Prima dell’inizio, dopo la grande guerra del cielo contro l’inferno, Dio creò la terra e ne concesse la sovranità a quella scaltra scimmia che chiamò uomo. E per ogni generazione nacque una creatura della luce e una creatura della notte ed eserciti sterminati lottavano e perivano nel nome dell’antica guerra tra il bene e il male. Un’epoca incantata, l’epoca dei grandi. Un’epoca di eccezionale crudeltà, un’epoca eterna fino al giorno in cui un falso sole esplose sulla Trinità e il prodigio abbandonò l’uomo in balia della ragione.
Con questa mistica premessa si apre una delle serie HBO più belle e controverse di sempre, ovvero Carnivàle, apertasi e conclusasi (prematuramente, ma di questo parleremo più avanti) nel biennio 2003-2005. Due stagioni, ventiquattro puntate interamente al servizio di una mitologia estremamente complessa frutto dell’impegno di Daniel Knauf (il creatore) e di un grandissimo numero di autori (numerosi gli sceneggiatori e registi). Il prologo, affidato al volto “magico” di Michael J. Anderson – che oltre ad essere il nano di Twin Peaks è anche un bravissimo attore- ci fionda da subito nel contesto mistico-religioso della serie, delineando e affermando da subito la sua vocazione manichea.
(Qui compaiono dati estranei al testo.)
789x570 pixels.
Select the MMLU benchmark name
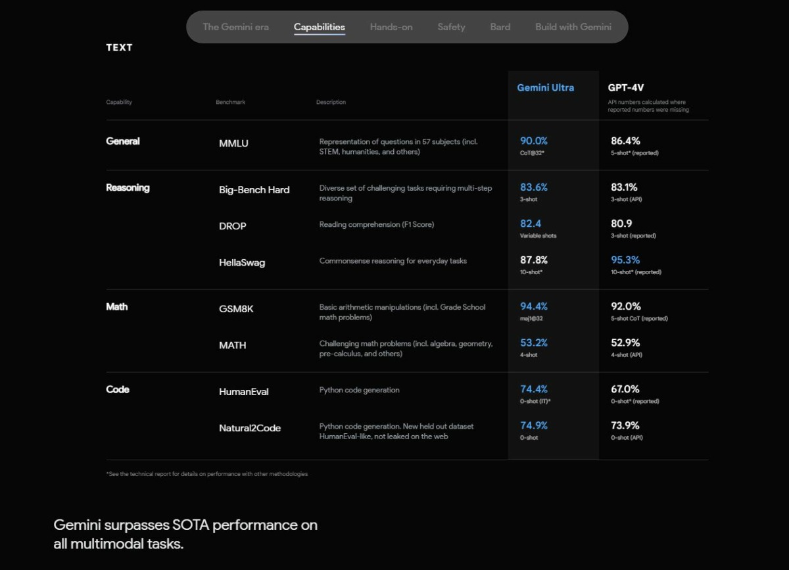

Il dubbio che non tutto possa essere diviso in due categorie così rigide (Bene e Male) è rappresentato dalle vicende della “scaltra scimmia” chiamata uomo, che tenta di proporre anche le molteplici sfumature che il manicheismo non coglie. Il gruppo di uomini e donne scelto per interpretare il ruolo di mediatore è un circo itinerante, guidato da una misteriosa Direzione e da Samson (M.J.Anderson), che viaggia attraverso gli Stati Uniti degli anni ’30, in piena Grande Depressione e Dust Bowl, ovvero una serie di tempeste di sabbia che colpirono il paese durante tutto il decennio. Il circo, che appunto si chiama Carnivàle, sarà al centro di una vicenda ben più grande delle loro vite, e i suoi componenti attraverso le proprie esperienze dovranno fare i conti con un mondo, che pur essendo intriso dalle iniquità della cruda realtà, è governato da forze che neppure i più ferventi religiosi possono immaginare.
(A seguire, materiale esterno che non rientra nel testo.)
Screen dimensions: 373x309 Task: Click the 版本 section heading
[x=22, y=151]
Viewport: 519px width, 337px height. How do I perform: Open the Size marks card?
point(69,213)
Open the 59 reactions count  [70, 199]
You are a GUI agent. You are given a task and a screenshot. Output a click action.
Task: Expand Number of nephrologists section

Per essere fedeli alla struttura filosofica della serie, ci sembra giusto procedere presentando prima le due incarnazioni del Bene e del Male, ponendo, così, la base dualistica su cui poi la serie va ad agire costruendo la sua mitologia. Poi, introdurremo il terzo mondo, ossia quello degli uomini, per capire quanto questi possano sfuggire alle categorie sopracitate secondo gli autori della serie. Prima di tutto ciò, però, godiamoci l’opening in 3d Layer vincitore di un Emmy nella categoria “Outstanding Main Title Design” nel 2004.
Da come si può notare già dall’opening, la Storia umana e le forze trascendenti che la guidano sono protagoniste assolute della serie. Le immagini di repertorio che presentano i fatti storici vengono introdotte attraverso dei tarocchi, segno di misticismo e fatalità, ad indicare che ci sono forze che muovono la storia, e queste forze sono rappresentate nei due tarocchi finali, ovvero il Sole e la Luna, che come potete notare dai disegni rappresentano Dio e il Diavolo nelle comuni accezioni cristiano-giudaiche. Pur presentandosi in questo modo, all’interno della serie si affronta comunque il tema del libero arbitrio e della possibilità di sfuggire al proprio destino, deciderete voi se efficacemente o meno, sappiate solo che il creatore Knauf ha respinto fermamente le accuse di determinismo.
Detto questo, possiamo procedere a parlare delle due incarnazioni del Bene e del Male. Pur cercando di lasciare il dubbio su chi sia chi, la serie assegna i ruoli di buono e cattivo quasi da subito (quarta puntata), pertanto possiamo svelare le due incarnazioni senza rischi di sorta per la visione della serie, poiché è ben più importante non svelare cosa rappresentano all’interno delle loro rispettive fazioni, piuttosto che la loro natura in generale.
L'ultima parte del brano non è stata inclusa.